Some even called the current campaign “Down to the Countryside 2.0” and expressed their disapproval. For example, one Weibo user said:

当年是2000多万人被“上山下乡”,由此也产生了“知青”这个特殊群体,和“知青”题材的“伤痕文学”。苦难属于他们,返城知青和他们的孩子又经历了什么,只有当事人知道。今天还用这种方式缓解城市就业的压力,实在不敢恭维!

Back then, more than 20 million people were sent to the countryside. These “educated youths” later had written many “Scar Literature” [on trauma and oppression during their rural re-education]. They are the ones who went through suffering. I could not compliment that we still use the same method to address today's urban employment problem.

Another Weibo user criticized:

和几十年前的路数一点都没变。下了乡,饭在哪儿吃,衣在哪儿穿,小孩在哪儿念书,病了在哪儿医治……说不清道不明。现在是什么时代,年轻人动动手指就能获取所有的信息,可不容易忽悠了。

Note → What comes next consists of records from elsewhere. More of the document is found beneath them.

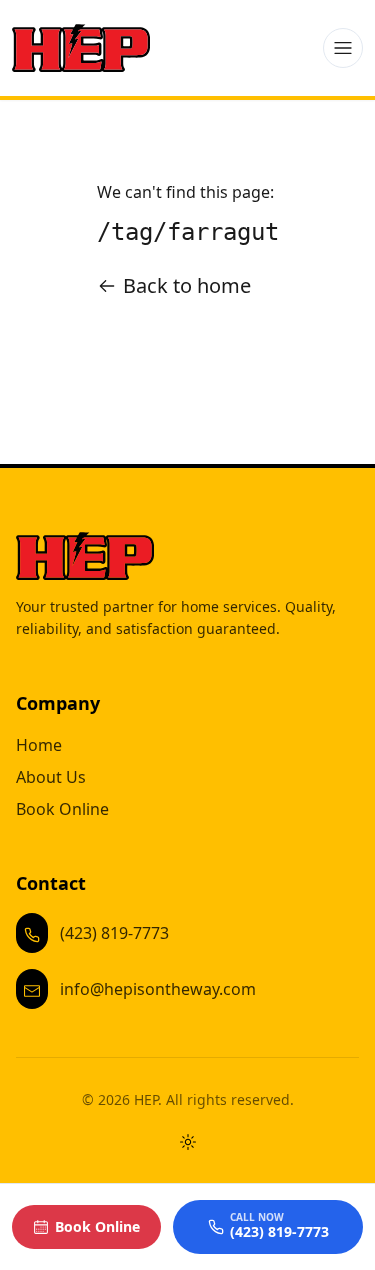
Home (39, 745)
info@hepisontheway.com (158, 989)
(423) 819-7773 (114, 933)
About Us (51, 777)
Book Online (62, 809)
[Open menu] (343, 48)
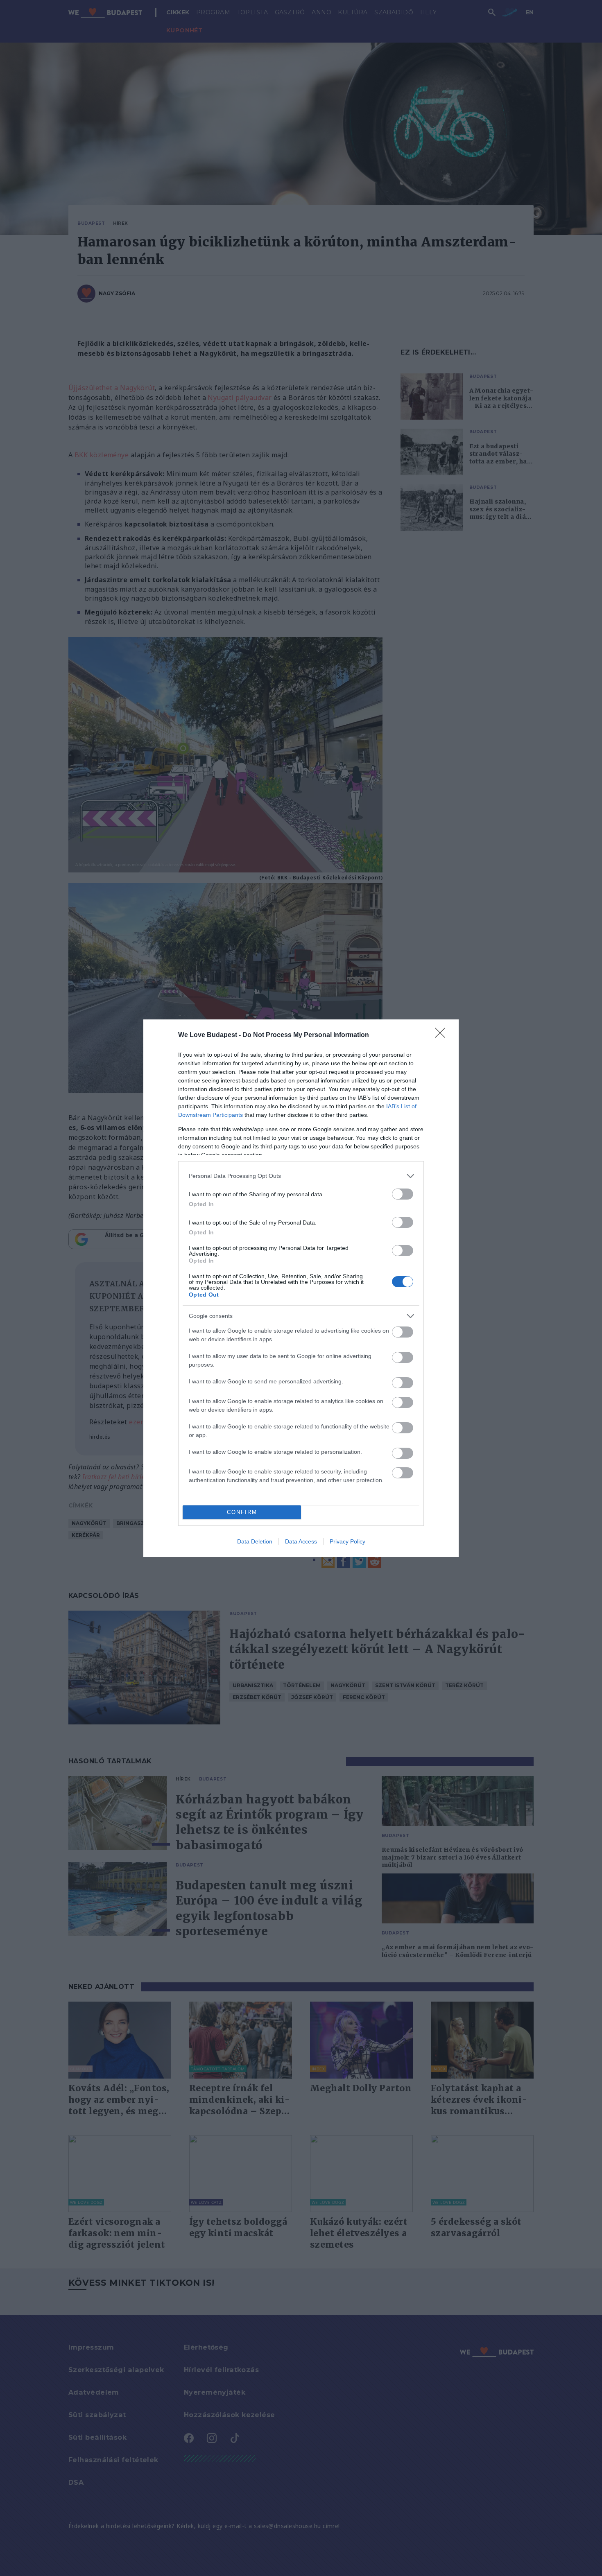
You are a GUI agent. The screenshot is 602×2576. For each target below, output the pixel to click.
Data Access (301, 1541)
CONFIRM (242, 1512)
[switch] (402, 1194)
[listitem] (301, 1176)
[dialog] (301, 1288)
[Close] (442, 1035)
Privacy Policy (347, 1541)
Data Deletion (254, 1541)
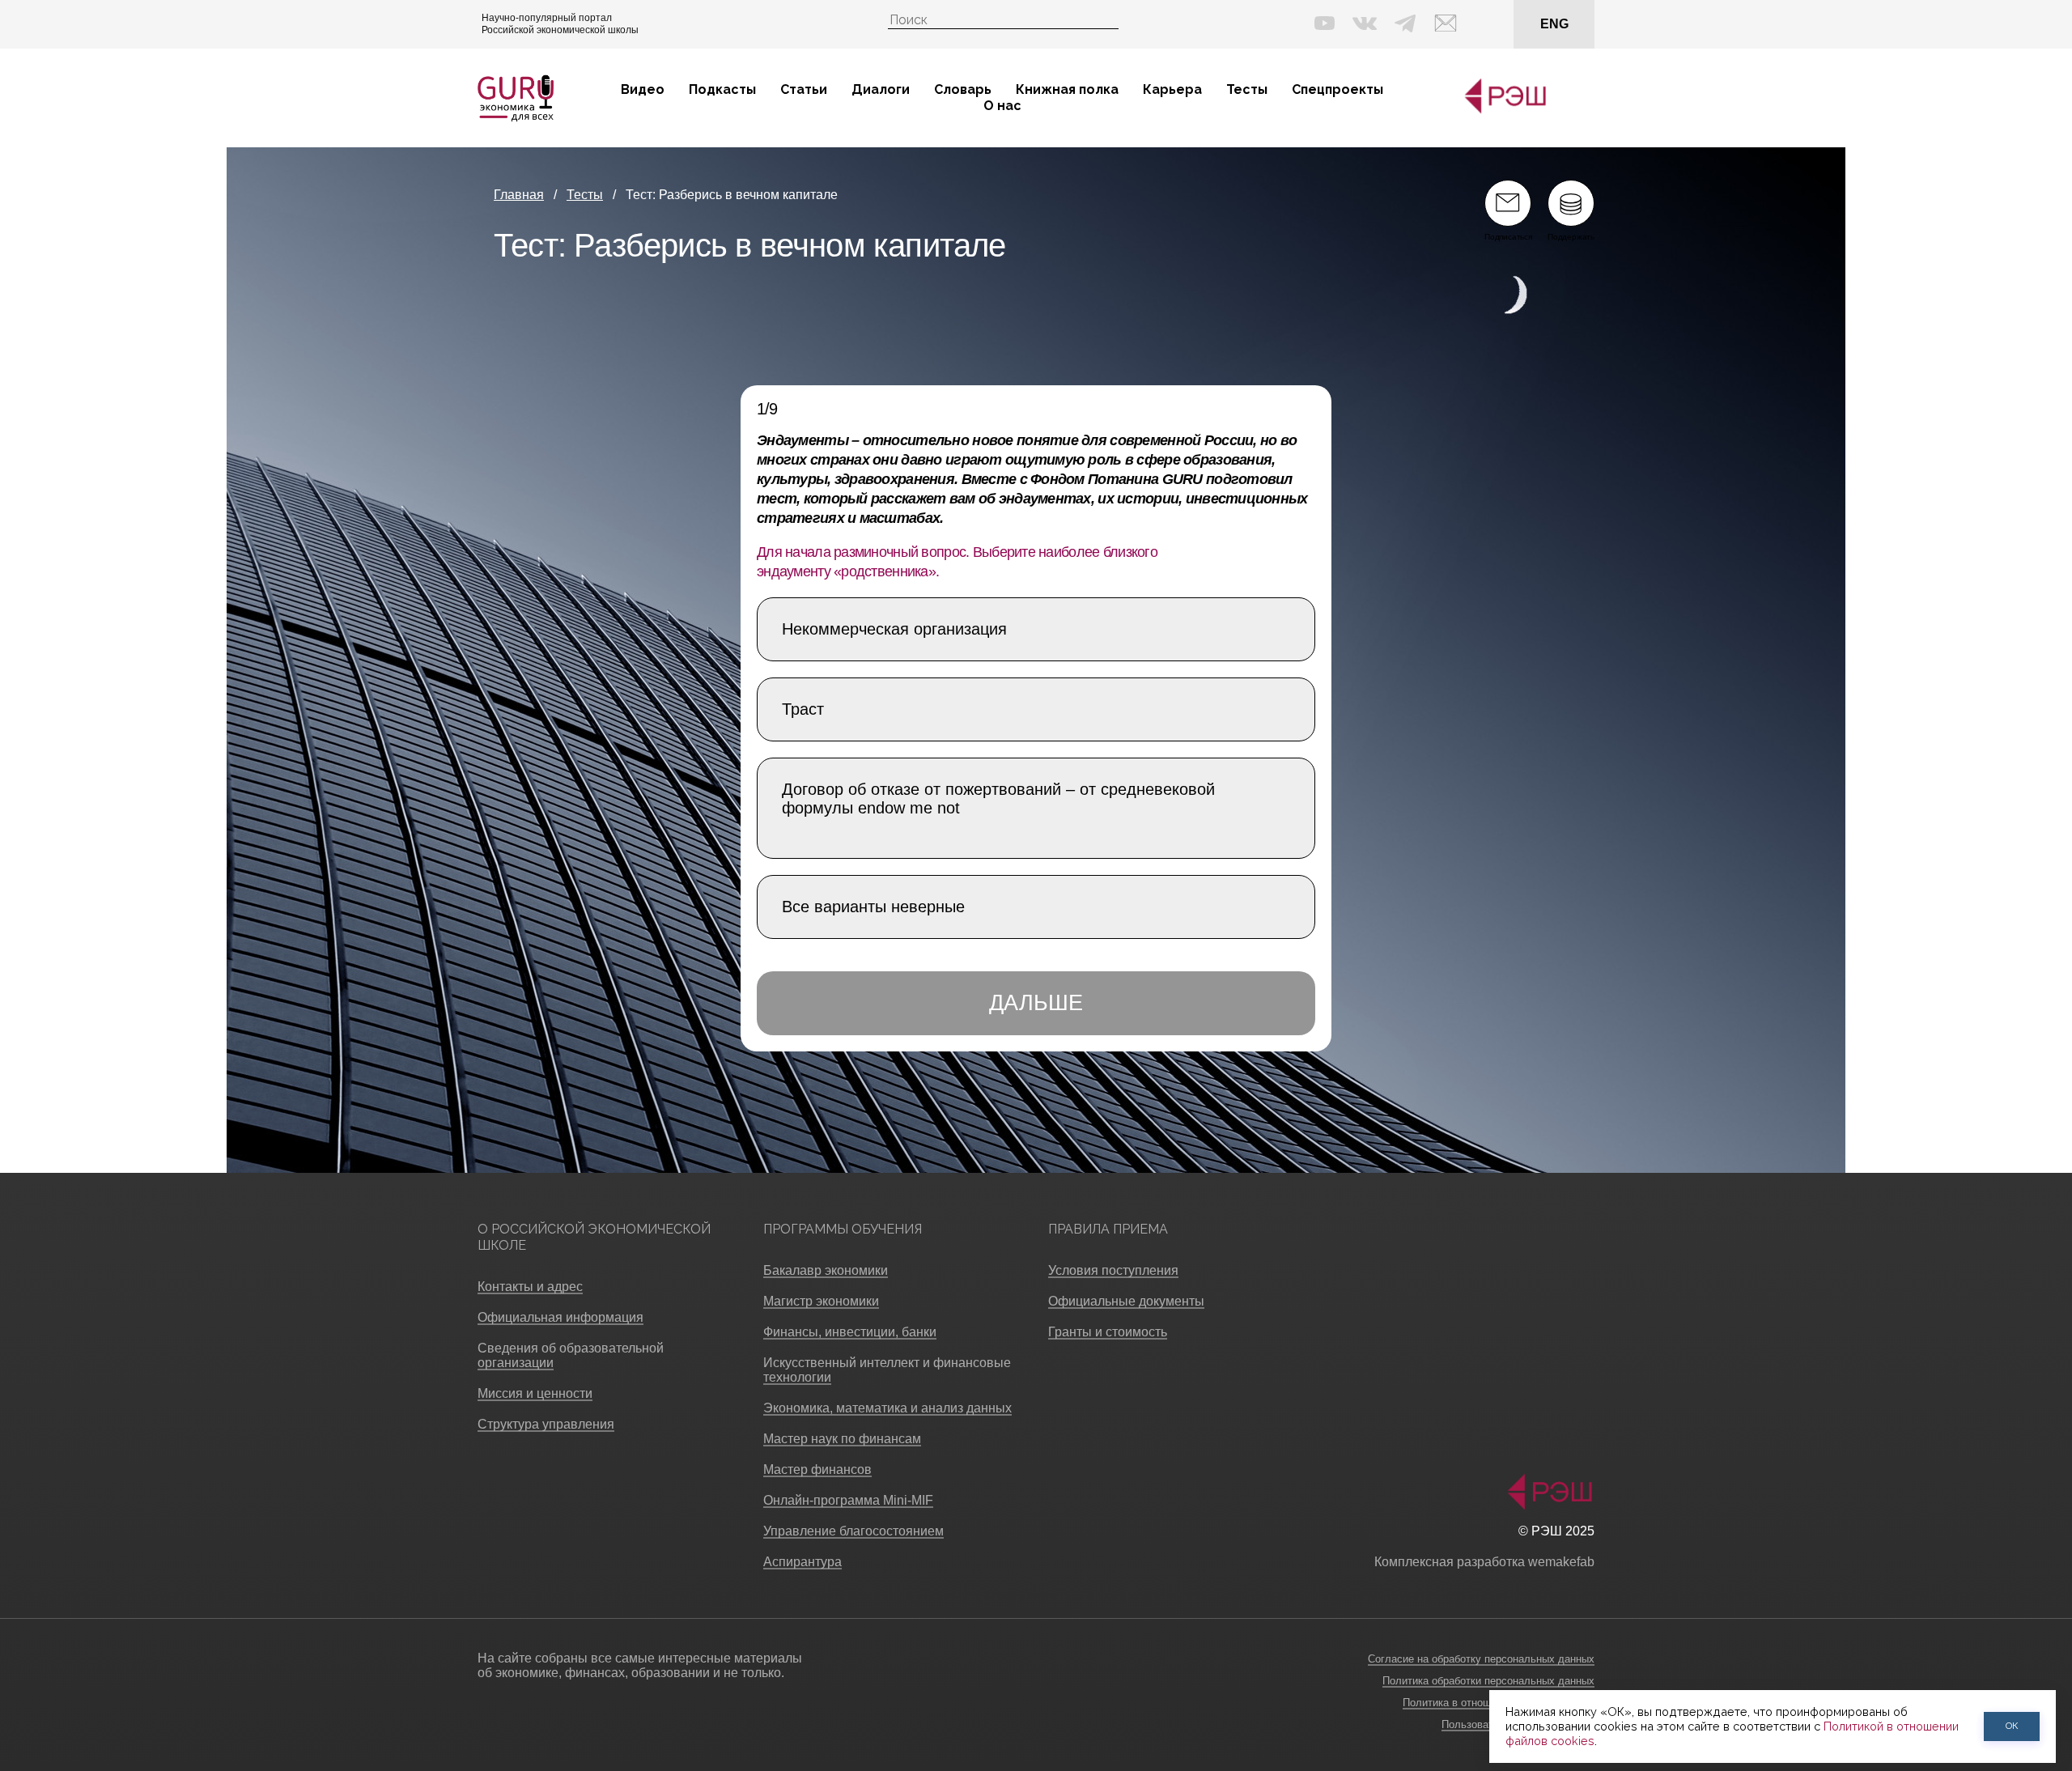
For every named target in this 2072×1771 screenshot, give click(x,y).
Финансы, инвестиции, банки (849, 1332)
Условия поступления (1113, 1270)
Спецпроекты (1337, 89)
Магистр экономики (821, 1301)
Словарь (962, 89)
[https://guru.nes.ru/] (1501, 110)
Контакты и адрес (530, 1286)
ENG (1554, 24)
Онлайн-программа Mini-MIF (848, 1500)
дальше (1036, 1003)
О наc (1002, 105)
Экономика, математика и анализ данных (887, 1408)
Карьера (1172, 89)
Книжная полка (1067, 89)
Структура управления (546, 1424)
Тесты (1246, 89)
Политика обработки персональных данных (1488, 1681)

The tactics remain unchanged after so many decades. Down to the countryside, how can they sustain their living? Can their offsprings have a good education? How about medical service? All these remain unclear. But nowadays, young people can get information to make their own decision; they won’t be cheated so easily. 

A blogger pointed to the country’s labor composition and questioned the rationality of “rural rejuvenation”:

这边有2.93亿人从农村出来打工,那边安排30万人“下乡返乡兴乡”,是我眼花了,还是有人心瞎了。

On the one hand, we have 293 million rural labours working in the cities; on the other hand, we arrange 300 thousand students and graduates to be sent down to the countryside for “rural rejuvenation.” Am I the only one seeing this figure?

The blogger further argued that for rural rejuvenation to work out, the government has to provide a lot of resources and subsidies, which can be given to the rural-educated population directly rather than urban-educated youth who are mobilized to the countryside.

Many also questioned if the campaign could effectively address the urban unemployment problem. An economic news commentator on Weibo said:

这种思路不可取。计划经济时期,城市化水平低,城市容纳不了那么多年轻人就业,农村庞大,所以上山下乡。现在城乡关系已经发生根本性的变化。如果在广东的大城市,年轻人都找不到工作?指望去乡村和县城去找!岂不是很荒唐。鼓励年轻人去乡村创业,风险更大。创业本身就是高风险的商业行为 […]在乡村和县域更没有创业的土壤。[…]而且年轻人创业的前期资金哪里来?政府给出吗?

This won’t work. During the planned economy, urbanization was low, and cities could not provide enough jobs for the youth. The rural regions were huge, so they could be sent to the countryside. Now the urban and rural structure has changed radically. If big cities like Guangdong could not provide enough jobs for young people, how could we expect them to find jobs in counties and villages? This is absurd. The risk is even bigger if we encourage young people to start their businesses in the countryside, as start-ups are high-risk businesses by nature… there won’t be enough support for startups in rural regions. […] How can young entrepreneurs get their startup funds? Would the governments provide funding for them?

After Guangdong, other cities, such as Jinan in Shangdong province, joined the campaign and planned to send 10,000 students to help improve village-level governance. According to the current scale, it is estimated that millions of youth will join the “down to countryside campaign” all across the country in the coming years.